Extracted text:
================

Monday, Aug. 25, 1980

Rethinking the Unthinkable

By Burton Pines

Carter revises the new game plan for fighting a nuclear war

At the Naval War College in Newport, R.I., this week, Secretary of Defense Harold Brown is to unveil officially the nuclear age's ultimate contingency plan. To some critics, it is a doomsday scenario, an outline for atomic war that could lead to the destruction of the human race. But to U.S. defense policymakers, Brown's speech represents an unavoidable rethinking of the unthinkable: bringing up to date U.S. strategic plans for deterring nuclear war.

Some details of the policy changes that Brown plans to announce have already been leaked, and they have drawn sizzling denunciations from Moscow. Thundered TASS: "Madness," "Maniacal." Cried Pravda: "Nuclear blackmail." But NATO allies of the U.S. welcomed the change. Said a British official crisply: "We agree with it. It enhances deterrence." Said a French official: "We are in favor of anything that improves U.S. credibility."

What Brown was set to announce is Presidential Directive 59, which was signed on July 25 by Jimmy Carter. In it, the Administration modifies the doctrine of how the nation plans to respond to a Soviet nuclear strike. Brown is expected to say that in the future, more of the Pentagon's land-based Minuteman ICBMS and B-52 bombers will be targeted at Soviet military installations and political and military command centers, as well as at major cities. Arms experts call this targeting concept "counterforce" because it is designed primarily to destroy the enemy's forces rather than large numbers of civilians. In a note to the NATO allies two weeks ago, outlining the policy, Brown explained: "It is a strategy designed [to make clear] that we have both capabilities and plans for use of our forces if deterrence fails. That means that no plausible outcome of such a war could be a victory for the U.S.S.R., however they may define victory."

Some elements of counterforce have been part of U.S. strategy for decades. But the U.S. has relied largely on what policymakers term "mutual assured destruction" (MAD). The theory is that the U.S.'s ability to retaliate against a Soviet attack by obliterating the residents and factories of Moscow and other major cities would deter the Kremlin from launching a nuclear strike against America. In turn, the Soviet capability to destroy U.S. cities has been seen as deterring Washington from attacking the U.S.S.R. Because such a situation in effect holds hostage the population centers of both superpowers, theorists call the strategy a "balance of terror" and have credited it with preventing nuclear holocaust--so far.

================

Exercise set:
A. In the nuclear strategy article, on what date did Jimmy Carter sign Presidential Directive 59?
B. Copy word for word everything in the nuclear strategy article from "By Burton Pines" down to "deterring nuclear war.".

Dataset:
================

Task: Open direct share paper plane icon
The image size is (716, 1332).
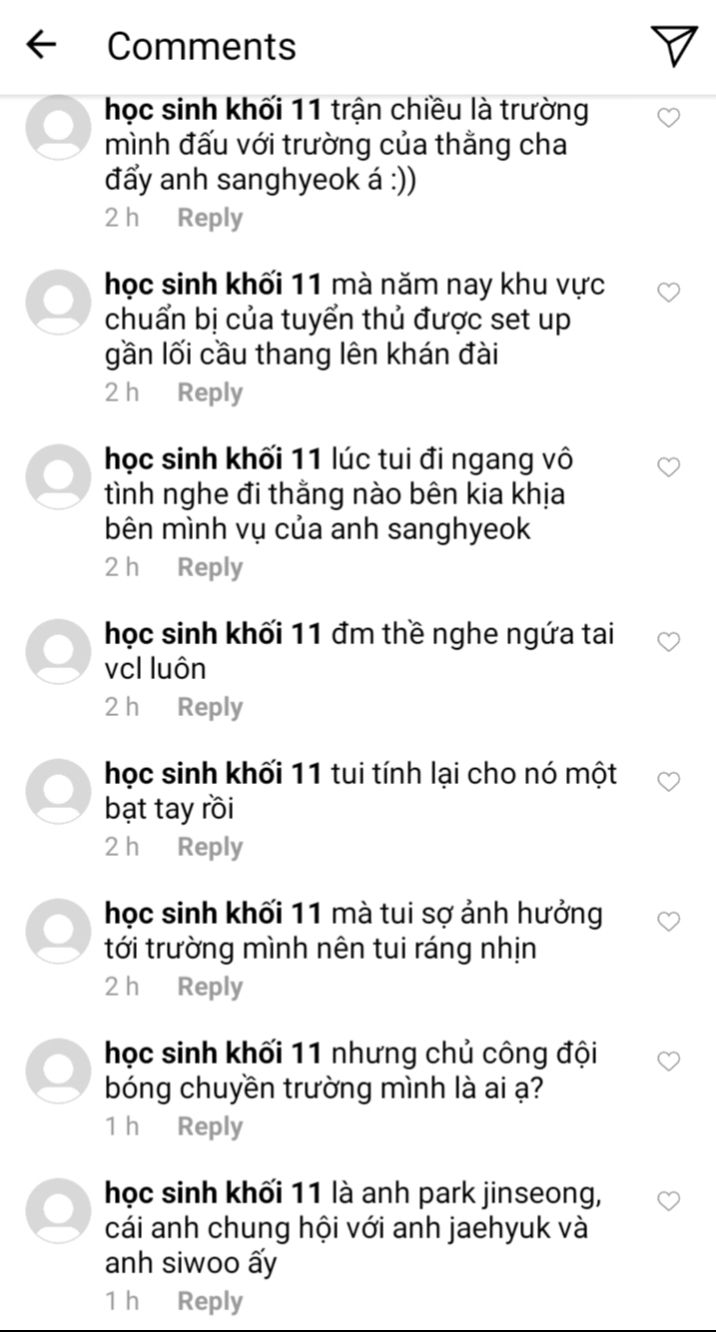Action: [674, 45]
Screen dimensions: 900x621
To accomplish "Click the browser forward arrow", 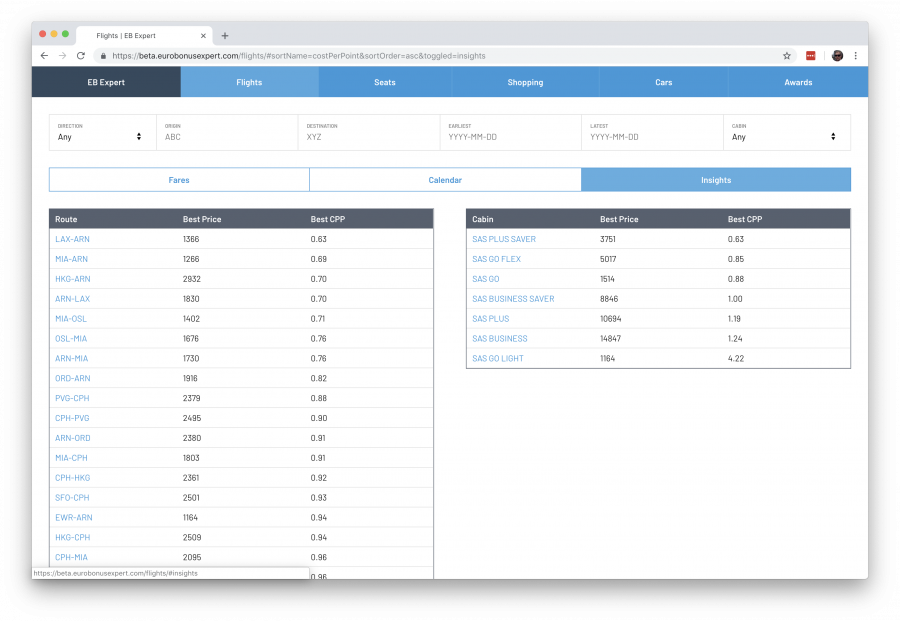I will 62,56.
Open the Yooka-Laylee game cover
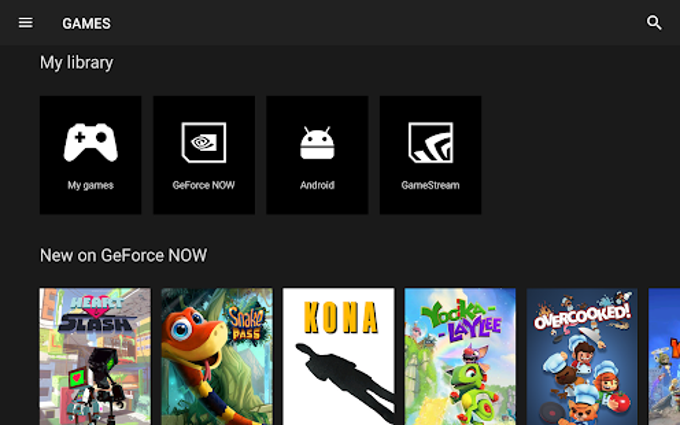This screenshot has height=425, width=680. point(460,356)
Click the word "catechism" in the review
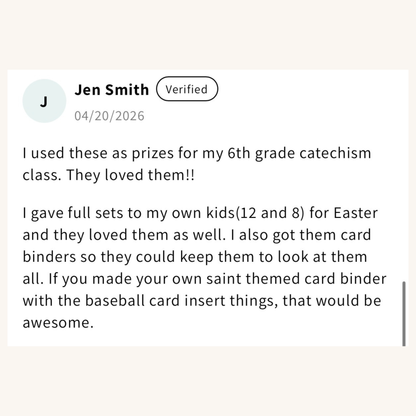The height and width of the screenshot is (416, 416). (x=335, y=153)
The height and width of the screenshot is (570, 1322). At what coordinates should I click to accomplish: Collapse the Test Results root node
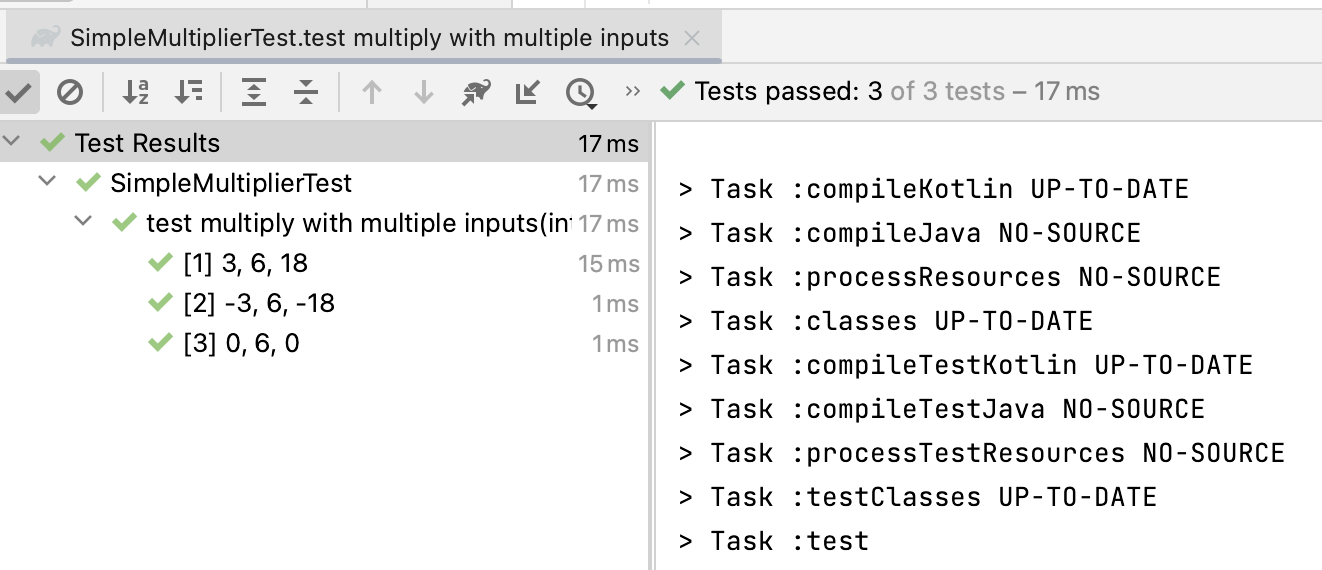coord(12,143)
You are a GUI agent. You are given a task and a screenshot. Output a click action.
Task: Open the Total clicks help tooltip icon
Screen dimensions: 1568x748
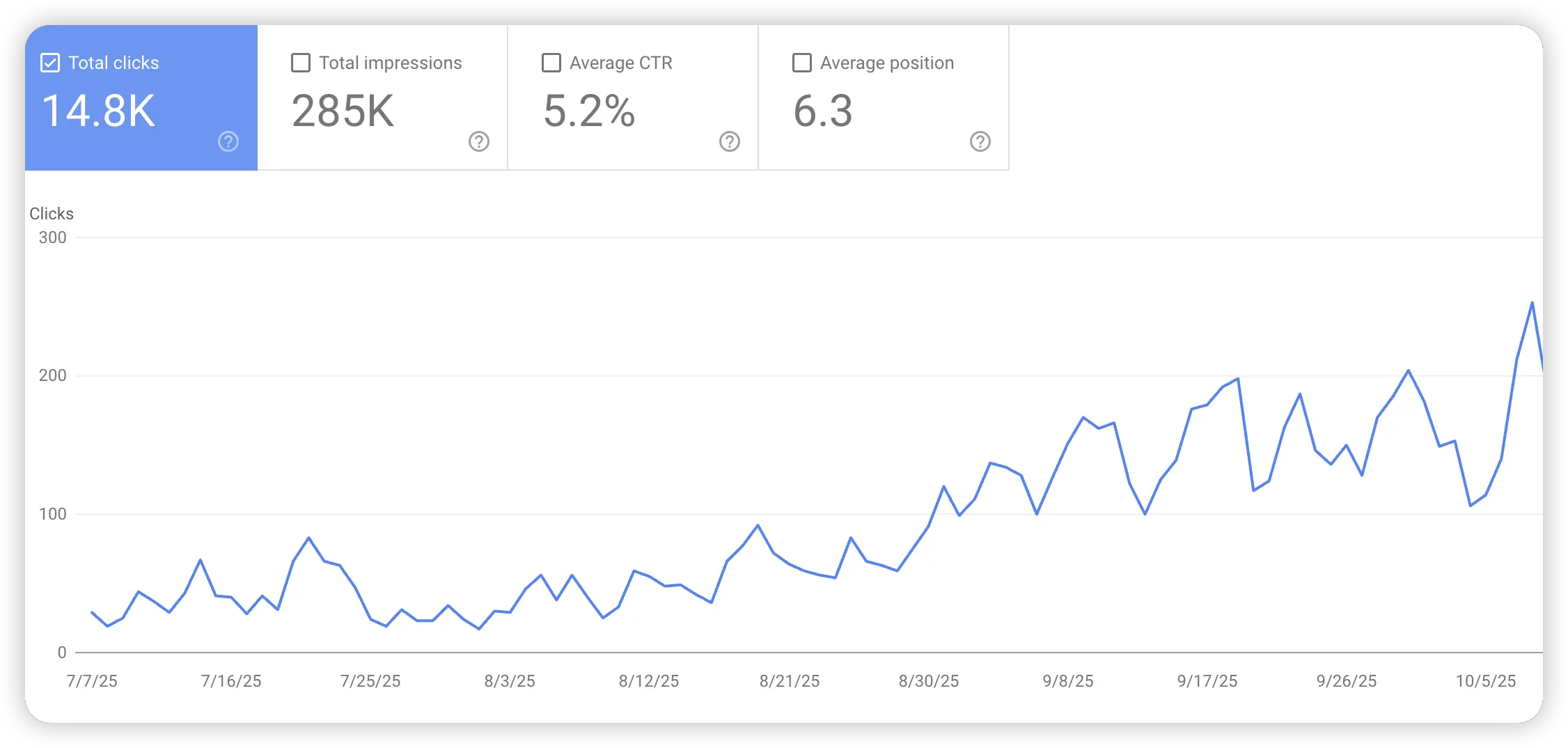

================

Results of the tasks:
A. July 25

B.
By Burton Pines

Carter revises the new game plan for fighting a nuclear war

At the Naval War College in Newport, R.I., this week, Secretary of Defense Harold Brown is to unveil officially the nuclear age's ultimate contingency plan. To some critics, it is a doomsday scenario, an outline for atomic war that could lead to the destruction of the human race. But to U.S. defense policymakers, Brown's speech represents an unavoidable rethinking of the unthinkable: bringing up to date U.S. strategic plans for deterring nuclear war.